Smurfing
Alex P. Rudnev
alex at Relcom.EU.net
Wed Feb 18 11:34:45 UTC 1998
CISCO can filter by any SRC address. The only question I am asking every
time is _would CISCO can do it by default and by direct routing tables?_.
THis means something like:
interface xxx
ip src-filtering selfpaths
and that means _packet from interface xxx should be received ONLY if SRC
address should be routed to the same interface_ (if you have
193.124.25.0/24 network statically routed to your interface, and address
194.58.1.1/30 on this interface, you can only send packets with the SRC
addresses 193.124.25.0/24 and 194.58.1.1/30.

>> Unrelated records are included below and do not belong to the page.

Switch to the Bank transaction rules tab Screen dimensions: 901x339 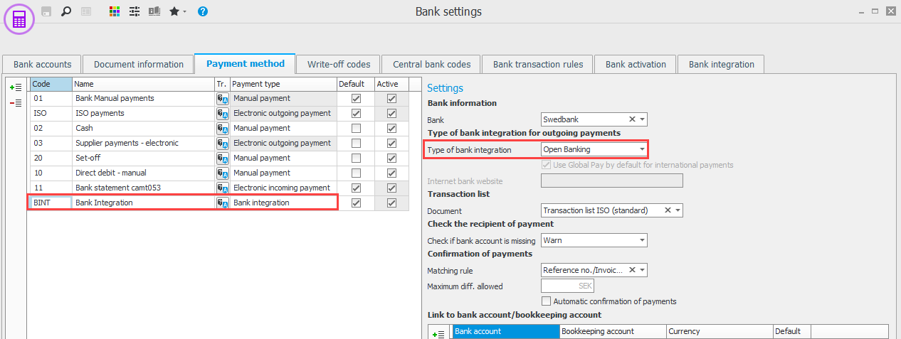pos(537,64)
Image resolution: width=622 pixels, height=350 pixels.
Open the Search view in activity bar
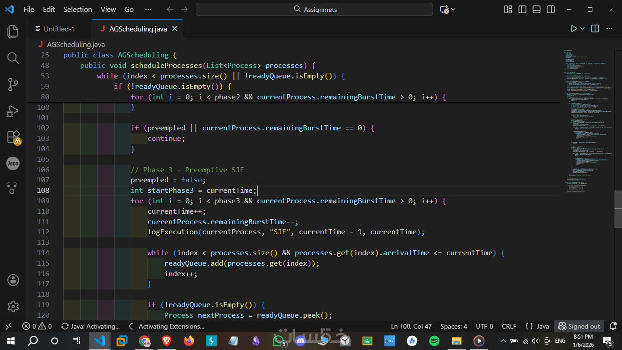(x=13, y=58)
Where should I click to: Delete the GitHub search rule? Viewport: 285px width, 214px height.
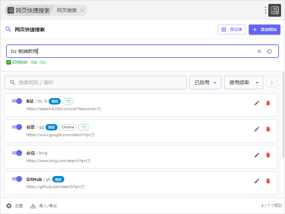click(268, 181)
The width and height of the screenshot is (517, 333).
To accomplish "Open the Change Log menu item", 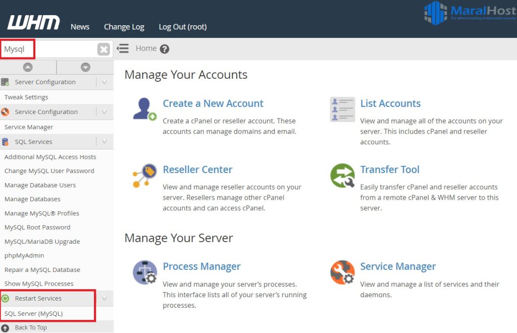I will [x=124, y=27].
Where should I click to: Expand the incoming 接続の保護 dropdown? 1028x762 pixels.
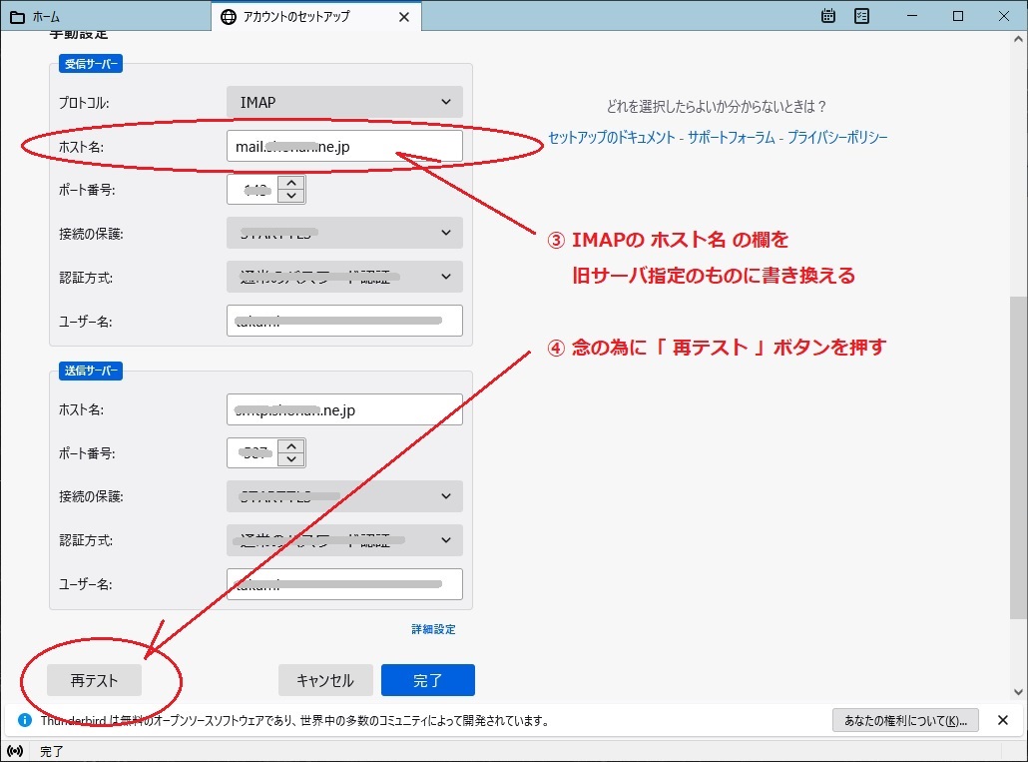click(344, 233)
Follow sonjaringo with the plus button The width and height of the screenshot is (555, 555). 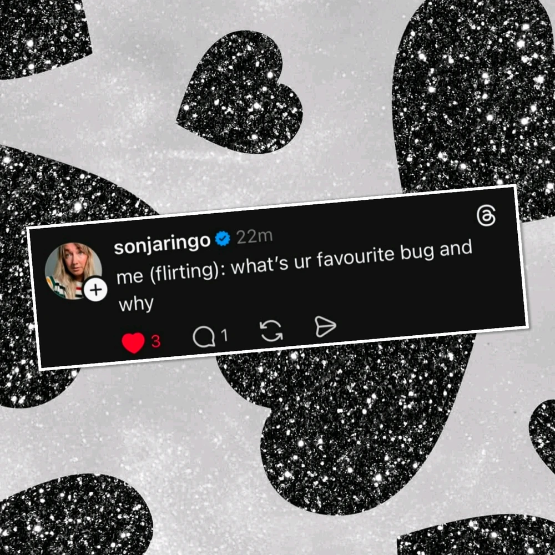95,290
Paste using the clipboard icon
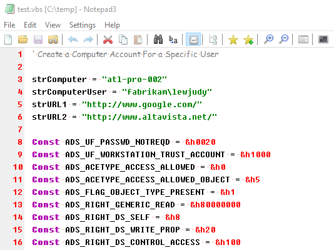334x250 pixels. (138, 39)
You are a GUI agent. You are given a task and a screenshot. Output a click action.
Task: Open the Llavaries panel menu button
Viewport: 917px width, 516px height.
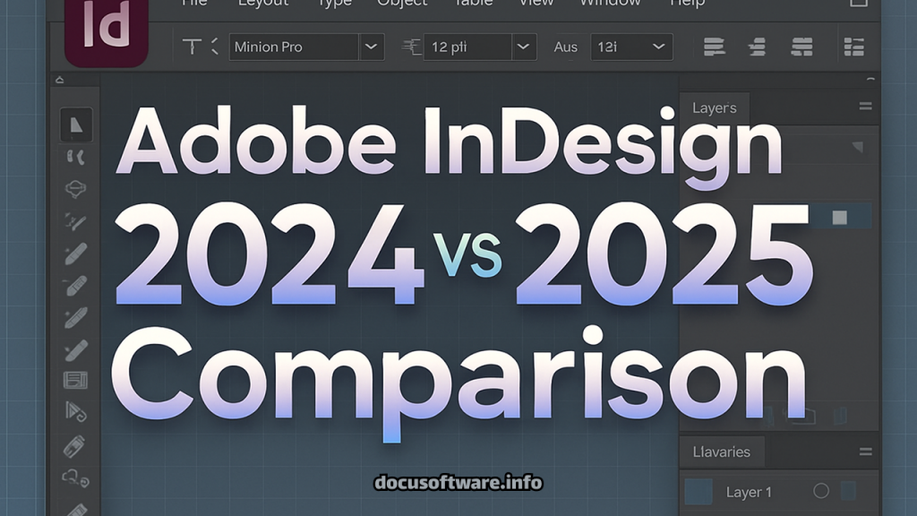(864, 452)
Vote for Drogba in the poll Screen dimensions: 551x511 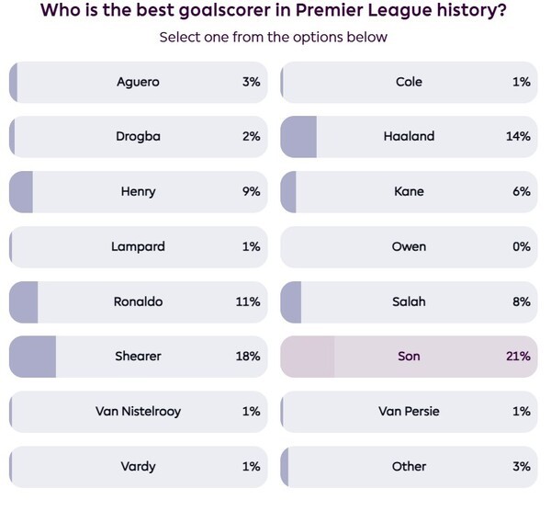click(x=138, y=136)
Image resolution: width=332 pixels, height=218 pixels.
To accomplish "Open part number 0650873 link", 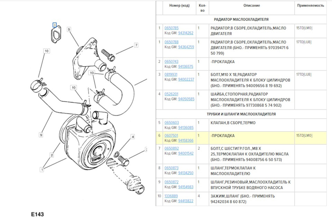I will [x=172, y=168].
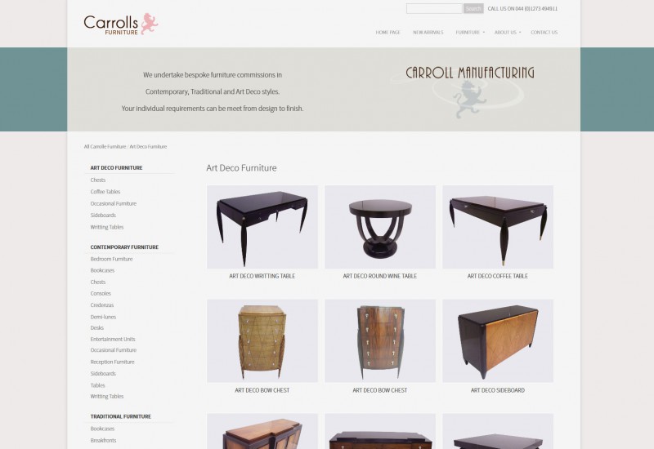The image size is (654, 449).
Task: Select Coffee Tables under Art Deco Furniture
Action: (105, 192)

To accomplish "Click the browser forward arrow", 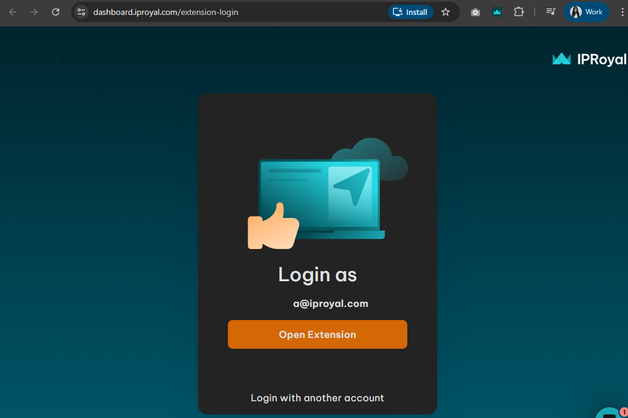I will pyautogui.click(x=34, y=12).
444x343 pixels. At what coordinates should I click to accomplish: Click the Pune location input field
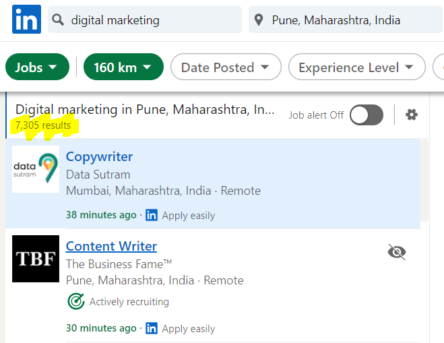345,20
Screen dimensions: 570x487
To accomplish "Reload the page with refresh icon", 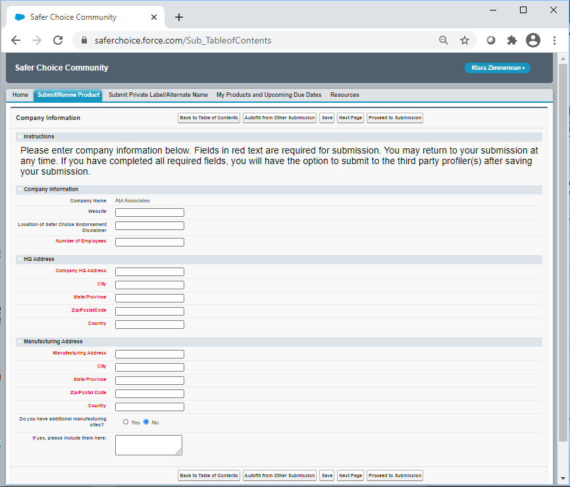I will click(x=58, y=40).
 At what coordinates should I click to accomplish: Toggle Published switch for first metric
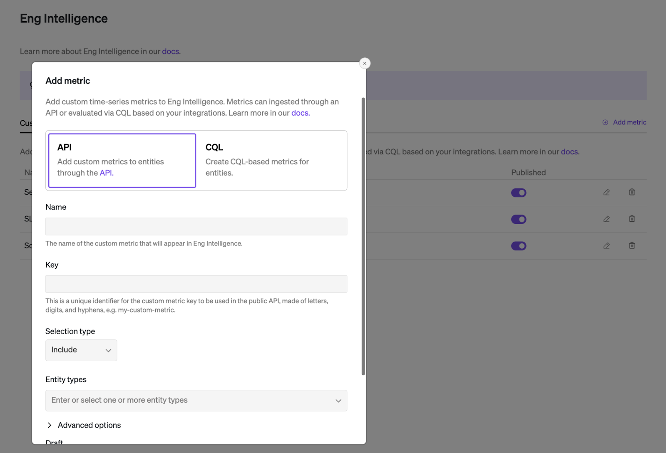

And it's important to understand _IT SHOULD BE DEFAULT BEHAVIOUR ON THE
ACCESS SERVERS_ (may be controlled by some extra comman), so that any
(even dumb) network administrators could use this property withouth extra
configuration.
-------------------
On Wed, 18 Feb 1998, Tatsuya Kawasaki wrote:
> Date: Wed, 18 Feb 1998 10:36:32 +0900 (JST)
> From: Tatsuya Kawasaki <tatsuya at giganet.net>
> To: nanog at merit.edu
> Cc: Paul Ferguson <pferguso at cisco.com>
> Subject: Re: Smurfing
>
> paul,
> it sounds a good idea but is it possible?
> I don't think cisco can filter by wrong SRC address bases.
> ^^^^^
> you still can use still use any ip on the same segment.
> (Big deal, huh? :-) )
> Furthermore, it will cause some problem for Mobile IP stuff,
> if I remember correctly.
>
> regards,
>
> tatsuya
>
>
> On Tue, 17 Feb 1998, Bradley Reynolds wrote:
>
> > > See RFC2267.
> > >
> > > - paul
> > >
> > >
> > > > Good news.
> > > >
> > > > One more question (just is there is someone from the CISCO) - what's
> > > > about source-address filtering at default for the access servers/routers?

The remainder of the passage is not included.